Leo321 said:
Thanks!
How do you show that Av=0 for all vectors v?
You
don't- it isn't necessarily true. For example, take
A= \begin{bmatrix}0 & 1 \\ 0 & 0\end{bmatrix} and
v= \begin{bmatrix}0 \\ 1\end{bmatrix}. The only matrix A, such that "Av= 0 for all vectors v" is, of course, the 0 matrix.
What
is true, as I said before, is that A^nv= 0 for all vectors v, where A is an n by n matrix.
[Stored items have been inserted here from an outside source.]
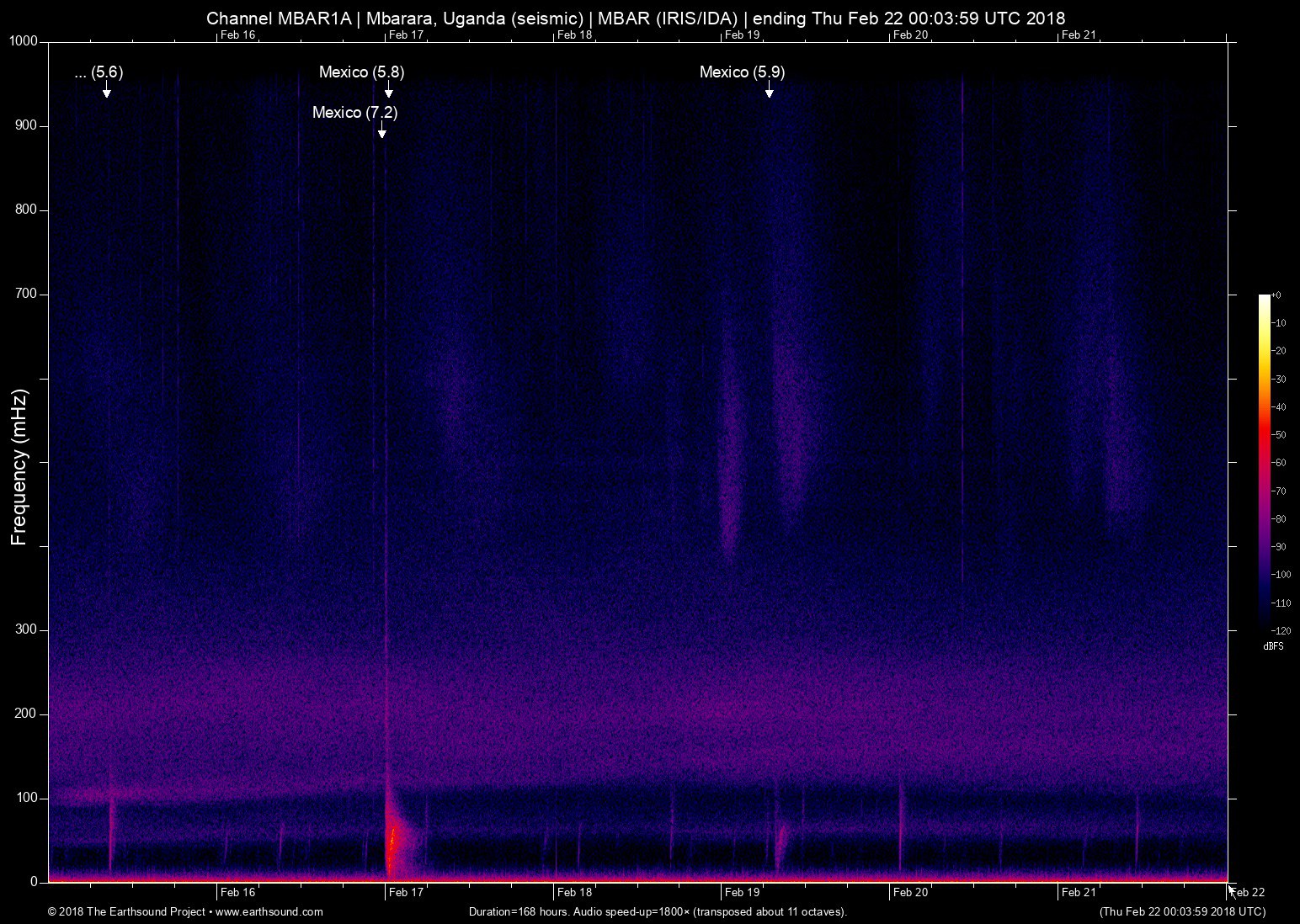Click the Earthsound Project copyright text
1300x924 pixels.
pos(126,911)
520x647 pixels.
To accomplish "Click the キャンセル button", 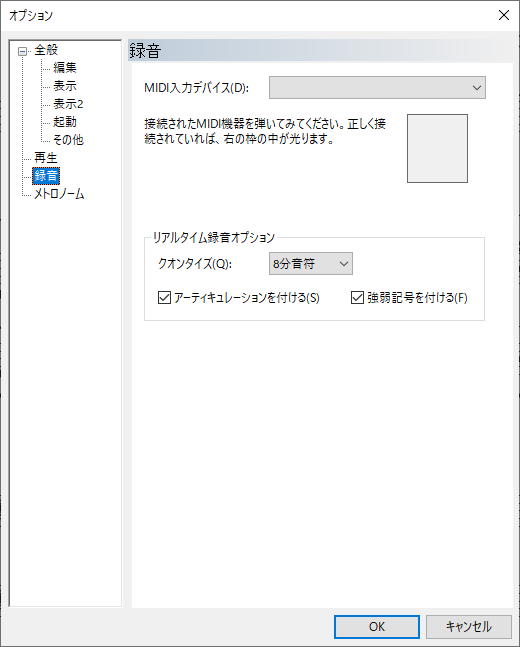I will tap(469, 627).
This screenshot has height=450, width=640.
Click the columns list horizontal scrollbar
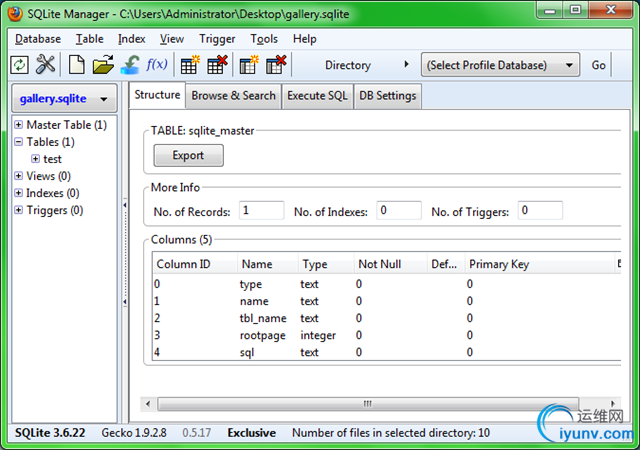coord(367,403)
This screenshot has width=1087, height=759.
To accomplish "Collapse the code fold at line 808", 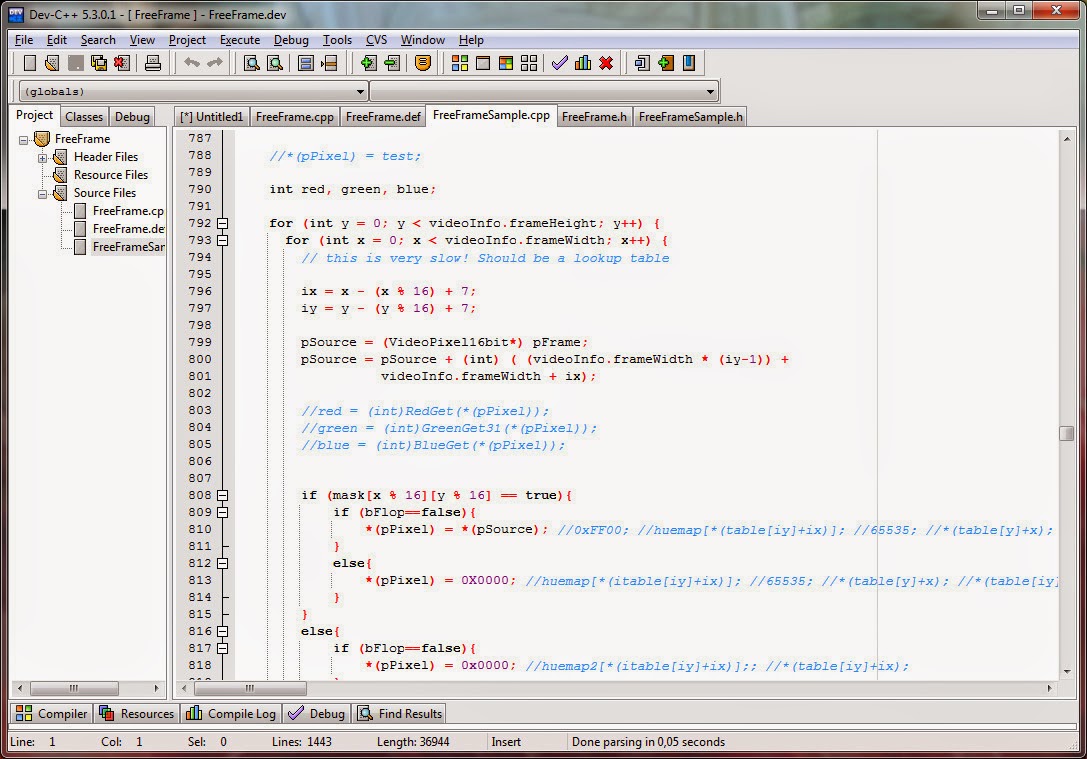I will click(x=222, y=494).
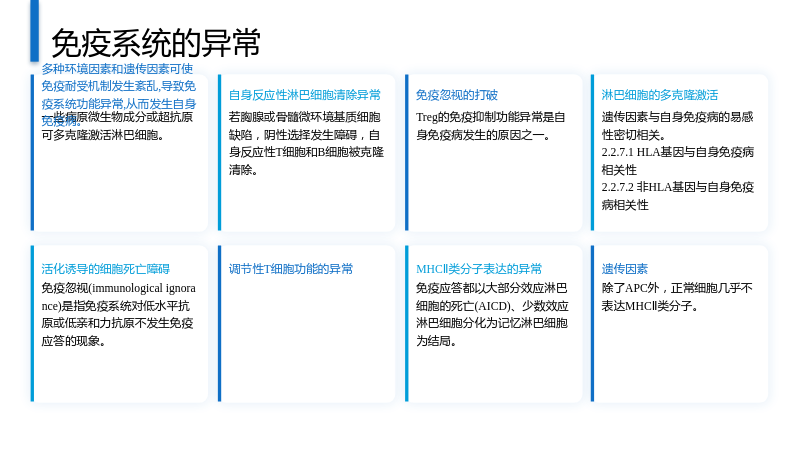800x450 pixels.
Task: Select text about Treg的免疫抑制功能异常
Action: tap(490, 126)
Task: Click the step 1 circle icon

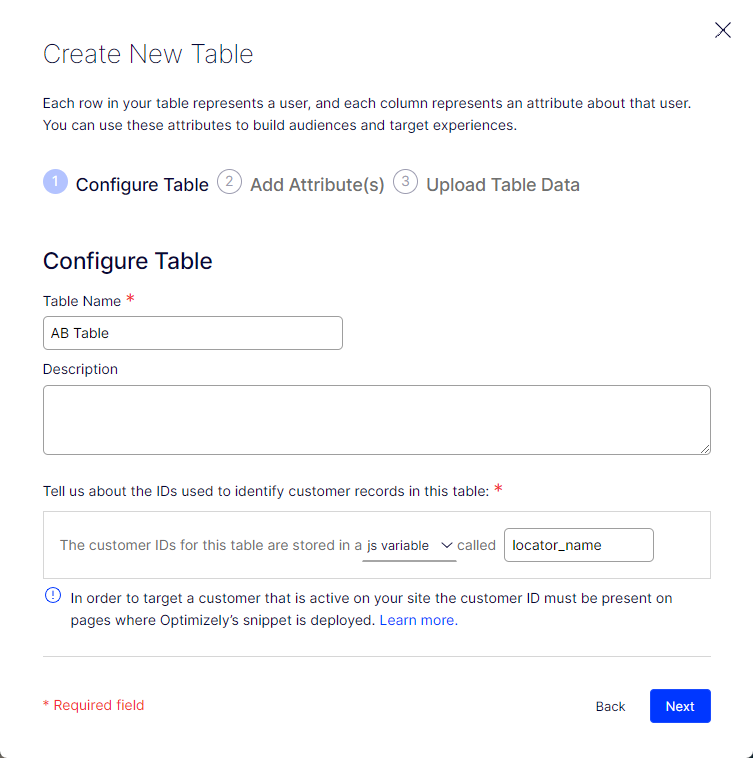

I am not sure I understand the meaning of a matrix with all-zero eigenvalues. Obviously you can't decompose it to a diagonal representation.
Not quite obvious!
\begin{bmatrix}0 & 0 \\ 0 & 0\end{bmatrix}
is such a "diagonal representation".
An n by n matrix can be "diagonalized" if and only if there exist n independent eigenvectors. If that is not true, then the matrix can be put into "Jordan Normal Form" which has its eigenvalues along the main diagonal and possibly "1"s on the diagonal above the main diagonal- with 0 elsewhere.
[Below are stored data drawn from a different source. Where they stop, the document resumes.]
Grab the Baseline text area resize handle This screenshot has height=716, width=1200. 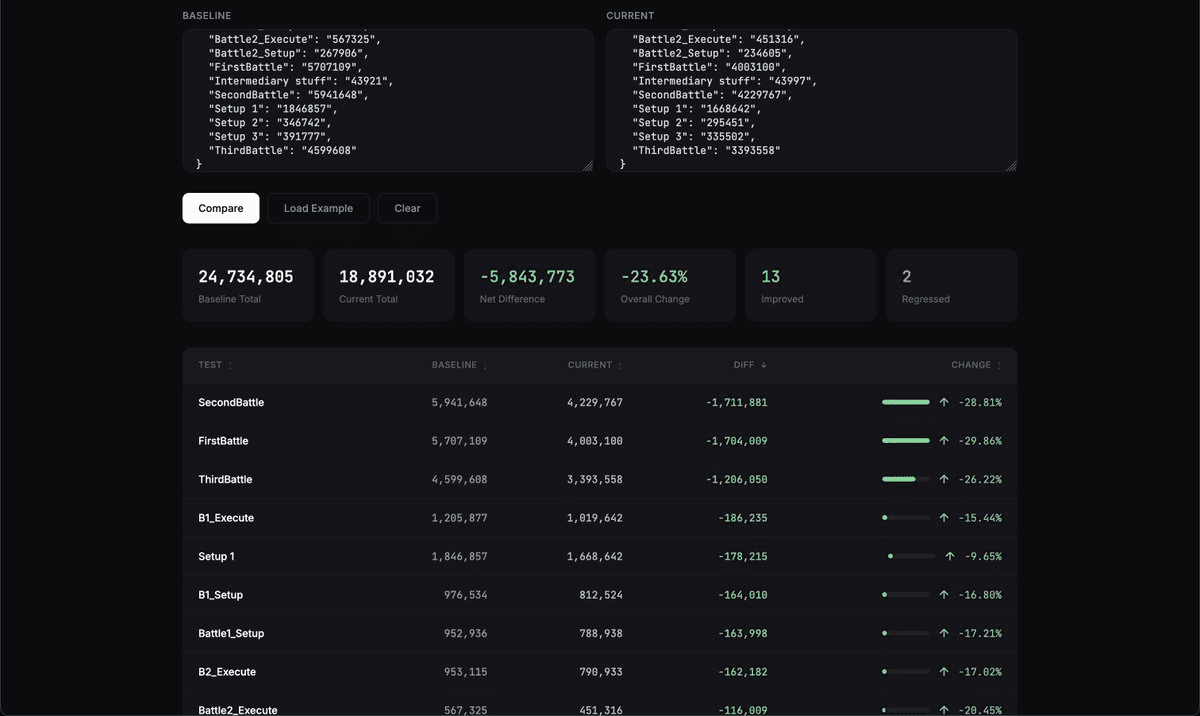(x=588, y=166)
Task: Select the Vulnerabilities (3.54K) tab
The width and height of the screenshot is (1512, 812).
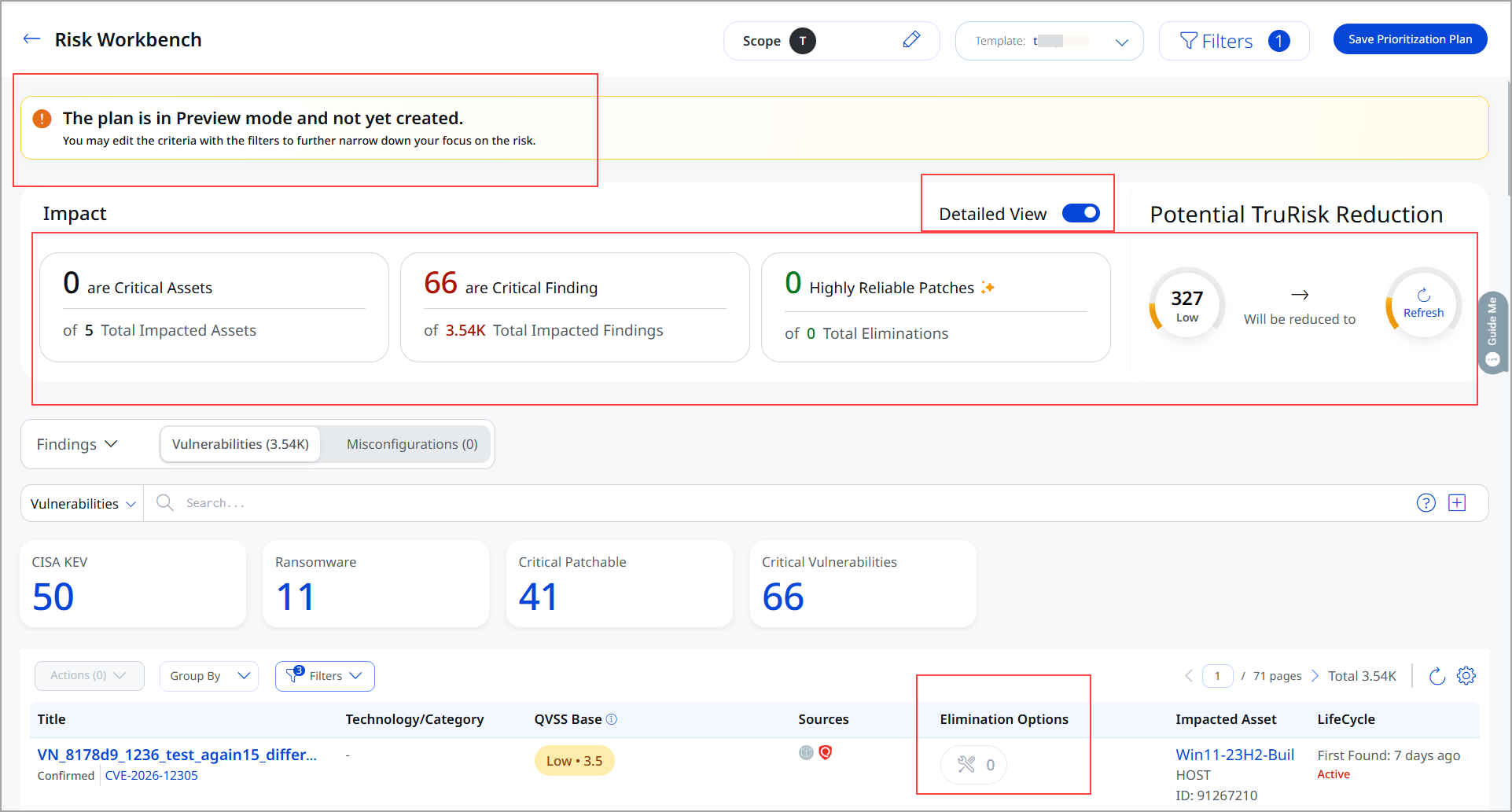Action: pyautogui.click(x=241, y=444)
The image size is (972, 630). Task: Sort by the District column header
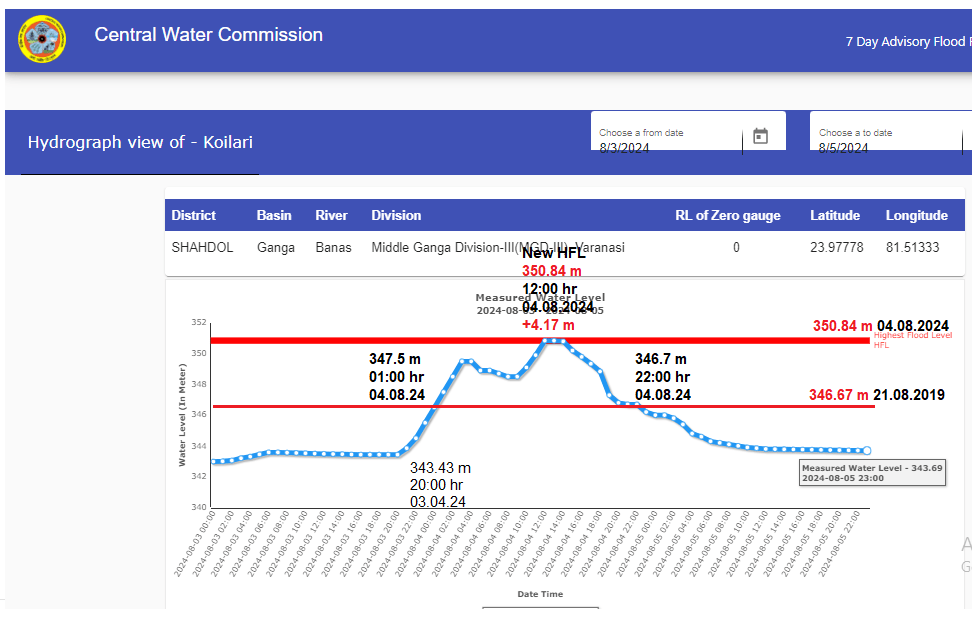click(193, 215)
If A is 3 by 3 then it can be reduced to one of these three forms:
\begin{bmatrix} 0 & 0 & 0 \\ 0 & 0 & 0 \\ 0 & 0 & 0\end{bmatrix}
\begin{bmatrix} 0 & 1 & 0 \\ 0 & 0 & 0 \\ 0 & 0 & 0\end{bmatrix}
or
\begin{bmatrix} 0 & 1 & 0 \\ 0 & 0 & 1 \\ 0 & 0 & 0\end{bmatrix}
depending upon whether the "eigenspace" of its eigenvectors has dimension 3, 2, or 1, respectively.